= Thomas Hill Jamieson =

Scottish librarian

Thomas Hill Jamieson (1843–1876) was a Scottish librarian.

==Biography==

Jamieson, born in August 1843 at Bonnington, near Arbroath, in Scotland, was educated at the burgh and parochial school of that town, and afterwards (1862) at Edinburgh High School and University. While still at college he acted as a sub-editor of Chambers's Etymological Dictionary, and subsequently became assistant to Samuel Halkett, librarian of the Advocates' Library.

In June 1871, on Halkett's death, Jamieson was appointed keeper of the library, and the work of printing the catalogue passed into his care. In 1872 he wrote a prefatory notice for an edition of Archie Armstrong's Banquet of Jests, and in 1874 edited a reprint of Barclay's translation of Brandt's Ship of Fools, to which he prefixed a notice of Sebastian Brandt and his writings.
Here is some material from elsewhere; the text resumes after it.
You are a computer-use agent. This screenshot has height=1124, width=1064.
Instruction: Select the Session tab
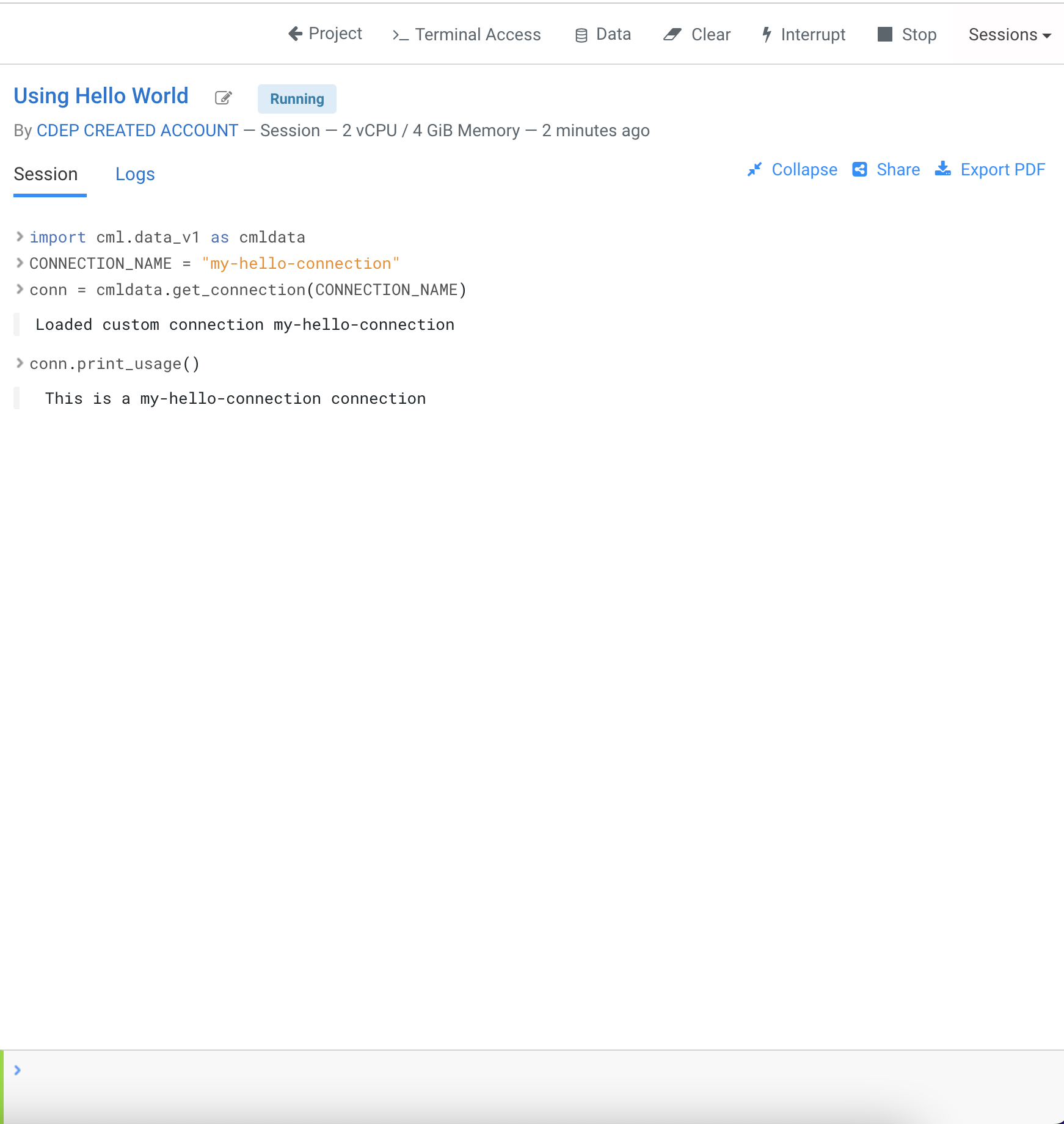(46, 174)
In 1874 he also privately printed a Notice of the Life and Writings of Alexander Barclay.

The fire which occurred in the Advocates' Library in the summer of 1875 roused him to exertions beyond his strength, and he died at 7 Gillespie Crescent, Edinburgh, on 9 January 1876, aged only 32. He married, on 11 June 1872, Jane Alison Kilgour, by whom he left two children.